Small improvement in postcondition of Sum_Acc. See also this related answer for another example.

sum.ads

package Sum with SPARK_Mode is

   --  The ranges of the list's index and element discrete types must be
   --  limited in order to prevent overflow during summation, i.e.:
   --
   --     Nat'Last * Int'First >= Integer'First   and
   --     Nat'Last * Int'Last  <= Integer'Last
   --
   --  In this case +/-1000 * +/-1000 = +/-1_000_000 which is well within the 
   --  range of the Ada Integer type on typical platforms.
   
   subtype Int is Integer range -1000 .. 1000;
   subtype Nat is Integer range     0 .. 1000;
   
   type List is array (Nat range <>) of Int;
   
   
   --  The function "Sum_Acc" below is Ghost code to help the prover proof the
   --  postcondition (result) of the "Sum" function. It computes a list of
   --  partial sums.

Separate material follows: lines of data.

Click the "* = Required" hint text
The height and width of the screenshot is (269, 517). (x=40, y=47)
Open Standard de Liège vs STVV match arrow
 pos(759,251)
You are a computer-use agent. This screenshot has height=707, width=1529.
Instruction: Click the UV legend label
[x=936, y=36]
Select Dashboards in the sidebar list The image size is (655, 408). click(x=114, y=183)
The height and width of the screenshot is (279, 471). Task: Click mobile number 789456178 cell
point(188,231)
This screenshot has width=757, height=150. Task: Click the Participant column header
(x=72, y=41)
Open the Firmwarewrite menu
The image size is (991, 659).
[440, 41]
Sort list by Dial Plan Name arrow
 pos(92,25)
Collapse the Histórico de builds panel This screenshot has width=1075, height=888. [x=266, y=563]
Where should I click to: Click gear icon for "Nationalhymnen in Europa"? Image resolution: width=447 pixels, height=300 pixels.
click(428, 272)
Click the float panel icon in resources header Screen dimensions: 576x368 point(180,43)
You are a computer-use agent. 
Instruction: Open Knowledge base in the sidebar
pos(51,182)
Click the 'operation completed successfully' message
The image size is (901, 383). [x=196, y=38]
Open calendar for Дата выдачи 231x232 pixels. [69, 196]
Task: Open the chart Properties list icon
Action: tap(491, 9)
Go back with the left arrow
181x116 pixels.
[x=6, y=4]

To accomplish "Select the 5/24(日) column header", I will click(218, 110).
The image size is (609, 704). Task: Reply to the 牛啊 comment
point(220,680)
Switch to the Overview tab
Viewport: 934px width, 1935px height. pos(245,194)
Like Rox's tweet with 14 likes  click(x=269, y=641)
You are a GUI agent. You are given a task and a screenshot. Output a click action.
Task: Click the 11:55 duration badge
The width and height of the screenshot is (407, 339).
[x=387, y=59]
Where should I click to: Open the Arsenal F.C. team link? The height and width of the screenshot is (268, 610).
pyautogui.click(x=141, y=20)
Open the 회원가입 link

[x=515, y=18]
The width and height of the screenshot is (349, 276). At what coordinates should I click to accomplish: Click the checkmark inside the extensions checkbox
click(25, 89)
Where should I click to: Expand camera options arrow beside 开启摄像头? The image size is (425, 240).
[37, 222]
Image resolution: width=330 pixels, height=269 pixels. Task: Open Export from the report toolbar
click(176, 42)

For example:
   --
   --     Input   :  [ 1  2  3  4  5  6 ]
   --     Output  :  [ 1  3  6 10 15 21 ]
   --
   --  Note that the lengths of lists are the same, the first elements are
   --  identical and the last element of the output (here: "21"), is the
   --  result of the actual function under consideration, "Sum".
   --
   --  REMARK: In this case, the input of "Sum_Acc" and "Sum" is limited
   --          to non-empty lists for convenience.
   
   type Partial_Sums is array (Nat range <>) of Integer;
   
   function Sum_Acc (L : List) return Partial_Sums with 
     Ghost,
     Pre  =>  (L'Length > 0),
     Post =>  (Sum_Acc'Result'Length = L'Length) 
     and then (Sum_Acc'Result'First = L'First) 
     and then (for all I in L'First .. L'Last =>
                 Sum_Acc'Result (I) in 
                   (I - L'First + 1) * Int'First .. 
                   (I - L'First + 1) * Int'Last)
     and then (Sum_Acc'Result (L'First) = L (L'First))
     and then (for all I in L'First + 1 .. L'Last =>
                 Sum_Acc'Result (I) = Sum_Acc'Result (I - 1) + L (I));
   
   
   function Sum (L : List) return Integer with
     Pre  => L'Length > 0,
     Post => Sum'Result = Sum_Acc (L) (L'Last);

end Sum;

sum.adb

package body Sum with SPARK_Mode is

   -------------
   -- Sum_Acc --
   -------------
            
   function Sum_Acc (L : List) return Partial_Sums is
      PS : Partial_Sums (L'Range) := (others => 0);
   begin
      
      PS (L'First) := L (L'First);
      
      for Index in L'First + 1 .. L'Last loop
      
         --  Head equal.
         pragma Loop_Invariant
           (PS (L'First) = L (L'First));
         
         --  Tail equal.
         pragma Loop_Invariant
           (for all I in L'First + 1 .. Index - 1 =>
              PS (I) = PS (I - 1) + L (I)); 
         
         --  NOTE: The loop invariant below holds only when the range of "Int" 
         --        is symmetric, i.e -Int'First = Int'Last. If not, then this
         --        loop invariant may have to be adjusted.
         
         --  Result within bounds.
         pragma Loop_Invariant 
           (for all I in L'First .. Index - 1 =>
              PS (I) in (I - L'First + 1) * Int'First ..
                        (I - L'First + 1) * Int'Last);
               
         PS (Index) := PS (Index - 1) + L (Index);
      
      end loop;
      
      return PS;
      
   end Sum_Acc;

   ---------
   -- Sum --
   ---------
   
   function Sum (L : List) return Integer is
      Result : Integer := L (L'First);
   begin
      
      for I in L'First + 1 .. L'Last loop
         
         pragma Loop_Invariant
           (Result = Sum_Acc (L) (I - 1));
         
         Result := Result + L (I);
        
      end loop;
      
      return Result;
      
   end Sum;

end Sum;

Answer 2

One way to write the postcondition could be as a recursive function. That would avoid the problem of the implementation and specification being exactly the same.